[DATA TO USE]

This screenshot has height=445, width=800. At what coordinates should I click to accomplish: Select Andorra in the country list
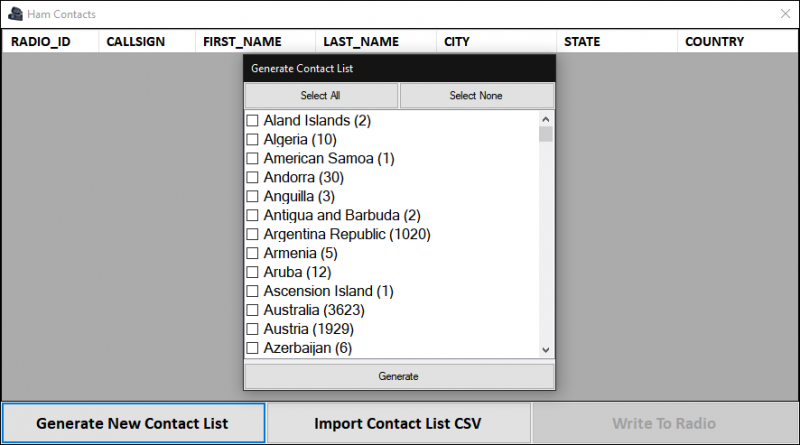tap(253, 178)
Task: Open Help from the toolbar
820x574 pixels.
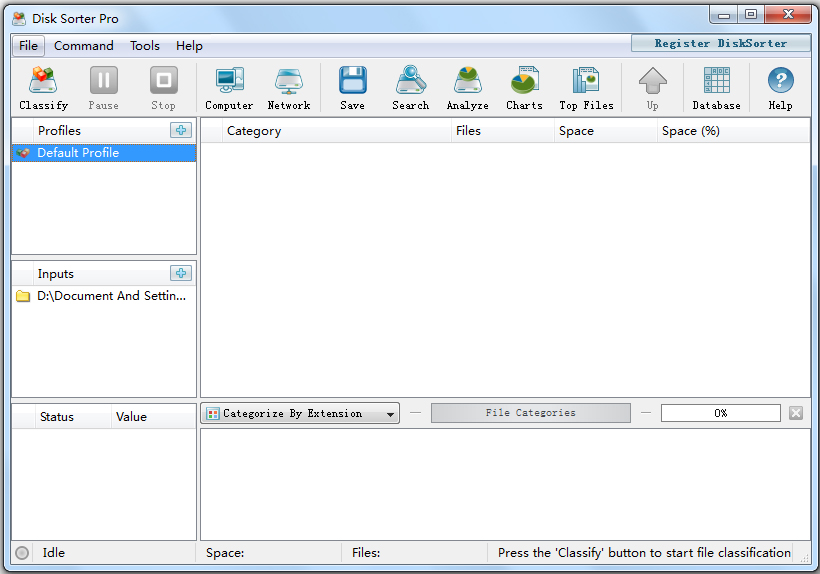Action: 780,88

[/DATA TO USE]

◆ TASK TO CARRY OUT
Repeat every record above exactly, but leave out any pictures.

◆ THE COMPLETED TASK
This screenshot has height=445, width=800. At what coordinates should I click to accomplish: Select Andorra in the country list
tap(253, 178)
Task: Open Help from the toolbar
820x574 pixels.
Action: 780,88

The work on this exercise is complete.